[Start of section]
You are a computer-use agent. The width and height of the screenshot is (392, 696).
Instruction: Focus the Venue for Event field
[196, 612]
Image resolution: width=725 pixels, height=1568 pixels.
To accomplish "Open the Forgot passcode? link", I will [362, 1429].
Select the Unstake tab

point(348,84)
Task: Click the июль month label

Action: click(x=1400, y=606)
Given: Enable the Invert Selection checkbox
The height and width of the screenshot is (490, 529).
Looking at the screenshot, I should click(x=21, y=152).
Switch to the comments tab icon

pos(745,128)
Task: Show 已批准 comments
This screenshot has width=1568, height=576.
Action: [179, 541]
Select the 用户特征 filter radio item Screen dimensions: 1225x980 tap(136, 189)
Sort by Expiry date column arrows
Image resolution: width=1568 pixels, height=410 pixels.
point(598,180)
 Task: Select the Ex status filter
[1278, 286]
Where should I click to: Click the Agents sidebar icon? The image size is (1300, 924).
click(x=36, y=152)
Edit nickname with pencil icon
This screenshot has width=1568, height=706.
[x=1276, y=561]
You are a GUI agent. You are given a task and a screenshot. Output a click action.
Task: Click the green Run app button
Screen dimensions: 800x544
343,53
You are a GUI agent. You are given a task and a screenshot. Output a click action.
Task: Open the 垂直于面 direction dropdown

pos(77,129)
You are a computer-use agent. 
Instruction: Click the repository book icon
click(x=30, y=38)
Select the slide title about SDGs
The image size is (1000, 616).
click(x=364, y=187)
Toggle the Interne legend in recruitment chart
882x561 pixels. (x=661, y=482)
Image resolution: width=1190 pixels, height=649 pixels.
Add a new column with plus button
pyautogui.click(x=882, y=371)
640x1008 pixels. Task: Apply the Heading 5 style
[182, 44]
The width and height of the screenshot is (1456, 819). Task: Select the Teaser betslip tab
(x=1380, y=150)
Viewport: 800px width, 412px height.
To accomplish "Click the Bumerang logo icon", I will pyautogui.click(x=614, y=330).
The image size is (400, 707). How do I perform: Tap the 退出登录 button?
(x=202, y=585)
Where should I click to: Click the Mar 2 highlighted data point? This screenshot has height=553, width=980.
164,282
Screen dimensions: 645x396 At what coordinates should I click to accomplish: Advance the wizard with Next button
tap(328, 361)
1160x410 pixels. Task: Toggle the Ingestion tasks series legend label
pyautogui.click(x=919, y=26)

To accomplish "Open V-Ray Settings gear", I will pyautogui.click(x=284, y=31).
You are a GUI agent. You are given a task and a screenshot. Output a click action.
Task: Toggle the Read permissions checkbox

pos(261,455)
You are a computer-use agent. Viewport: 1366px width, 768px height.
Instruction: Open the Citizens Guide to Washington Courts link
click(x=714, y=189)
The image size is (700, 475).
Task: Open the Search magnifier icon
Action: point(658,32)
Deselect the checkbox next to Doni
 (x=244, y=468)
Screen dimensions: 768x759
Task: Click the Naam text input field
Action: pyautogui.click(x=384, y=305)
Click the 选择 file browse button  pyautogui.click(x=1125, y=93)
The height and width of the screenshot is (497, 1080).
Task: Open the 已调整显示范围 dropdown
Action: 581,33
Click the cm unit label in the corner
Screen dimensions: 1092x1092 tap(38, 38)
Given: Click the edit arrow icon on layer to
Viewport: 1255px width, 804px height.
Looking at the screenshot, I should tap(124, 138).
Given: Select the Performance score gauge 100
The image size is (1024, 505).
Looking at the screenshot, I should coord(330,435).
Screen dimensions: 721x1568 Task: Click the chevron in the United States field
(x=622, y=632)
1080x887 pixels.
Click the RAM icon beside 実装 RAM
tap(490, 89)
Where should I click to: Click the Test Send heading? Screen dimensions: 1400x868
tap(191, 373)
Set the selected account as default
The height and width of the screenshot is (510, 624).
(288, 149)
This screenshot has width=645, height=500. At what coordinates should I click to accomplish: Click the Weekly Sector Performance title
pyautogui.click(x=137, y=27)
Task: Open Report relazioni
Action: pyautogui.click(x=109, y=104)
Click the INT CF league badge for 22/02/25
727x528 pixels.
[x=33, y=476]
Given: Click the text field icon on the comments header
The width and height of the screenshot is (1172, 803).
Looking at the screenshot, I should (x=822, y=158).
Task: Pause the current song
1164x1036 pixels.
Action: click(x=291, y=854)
[End of section]
Return the listing in full, exactly.

You are a computer-use agent. The width and height of the screenshot is (392, 696).
Instruction: Focus the Venue for Event field
[196, 612]
Image resolution: width=725 pixels, height=1568 pixels.
To accomplish "Open the Forgot passcode? link", I will [362, 1429].
Select the Unstake tab

point(348,84)
Task: Click the июль month label

Action: click(x=1400, y=606)
Given: Enable the Invert Selection checkbox
The height and width of the screenshot is (490, 529).
Looking at the screenshot, I should click(x=21, y=152).
Switch to the comments tab icon

pos(745,128)
Task: Show 已批准 comments
This screenshot has width=1568, height=576.
Action: [179, 541]
Select the 用户特征 filter radio item Screen dimensions: 1225x980 tap(136, 189)
Sort by Expiry date column arrows
Image resolution: width=1568 pixels, height=410 pixels.
point(598,180)
 Task: Select the Ex status filter
[1278, 286]
Where should I click to: Click the Agents sidebar icon? The image size is (1300, 924).
click(x=36, y=152)
Edit nickname with pencil icon
This screenshot has width=1568, height=706.
[x=1276, y=561]
You are a GUI agent. You are given a task and a screenshot. Output a click action.
Task: Click the green Run app button
Screen dimensions: 800x544
343,53
You are a GUI agent. You are given a task and a screenshot. Output a click action.
Task: Open the 垂直于面 direction dropdown

pos(77,129)
You are a computer-use agent. 
Instruction: Click the repository book icon
click(x=30, y=38)
Select the slide title about SDGs
The image size is (1000, 616).
click(x=364, y=187)
Toggle the Interne legend in recruitment chart
882x561 pixels. (x=661, y=482)
Image resolution: width=1190 pixels, height=649 pixels.
Add a new column with plus button
pyautogui.click(x=882, y=371)
640x1008 pixels. Task: Apply the Heading 5 style
[182, 44]
The width and height of the screenshot is (1456, 819). Task: Select the Teaser betslip tab
(x=1380, y=150)
Viewport: 800px width, 412px height.
To accomplish "Click the Bumerang logo icon", I will pyautogui.click(x=614, y=330).
The image size is (400, 707). How do I perform: Tap the 退出登录 button?
(x=202, y=585)
Where should I click to: Click the Mar 2 highlighted data point? This screenshot has height=553, width=980.
164,282
Screen dimensions: 645x396 At what coordinates should I click to accomplish: Advance the wizard with Next button
tap(328, 361)
1160x410 pixels. Task: Toggle the Ingestion tasks series legend label
pyautogui.click(x=919, y=26)

To accomplish "Open V-Ray Settings gear", I will pyautogui.click(x=284, y=31).
You are a GUI agent. You are given a task and a screenshot. Output a click action.
Task: Toggle the Read permissions checkbox

pos(261,455)
You are a computer-use agent. Viewport: 1366px width, 768px height.
Instruction: Open the Citizens Guide to Washington Courts link
click(x=714, y=189)
The image size is (700, 475).
Task: Open the Search magnifier icon
Action: point(658,32)
Deselect the checkbox next to Doni
 (x=244, y=468)
Screen dimensions: 768x759
Task: Click the Naam text input field
Action: pyautogui.click(x=384, y=305)
Click the 选择 file browse button  pyautogui.click(x=1125, y=93)
The height and width of the screenshot is (497, 1080).
Task: Open the 已调整显示范围 dropdown
Action: 581,33
Click the cm unit label in the corner
Screen dimensions: 1092x1092 tap(38, 38)
Given: Click the edit arrow icon on layer to
Viewport: 1255px width, 804px height.
Looking at the screenshot, I should tap(124, 138).
Given: Select the Performance score gauge 100
The image size is (1024, 505).
Looking at the screenshot, I should coord(330,435).
Screen dimensions: 721x1568 Task: Click the chevron in the United States field
(x=622, y=632)
1080x887 pixels.
Click the RAM icon beside 実装 RAM
tap(490, 89)
Where should I click to: Click the Test Send heading? Screen dimensions: 1400x868
tap(191, 373)
Set the selected account as default
The height and width of the screenshot is (510, 624).
(288, 149)
This screenshot has width=645, height=500. At what coordinates should I click to accomplish: Click the Weekly Sector Performance title
pyautogui.click(x=137, y=27)
Task: Open Report relazioni
Action: pyautogui.click(x=109, y=104)
Click the INT CF league badge for 22/02/25
727x528 pixels.
[x=33, y=476]
Given: Click the text field icon on the comments header
The width and height of the screenshot is (1172, 803).
Looking at the screenshot, I should (x=822, y=158).
Task: Pause the current song
1164x1036 pixels.
Action: click(x=291, y=854)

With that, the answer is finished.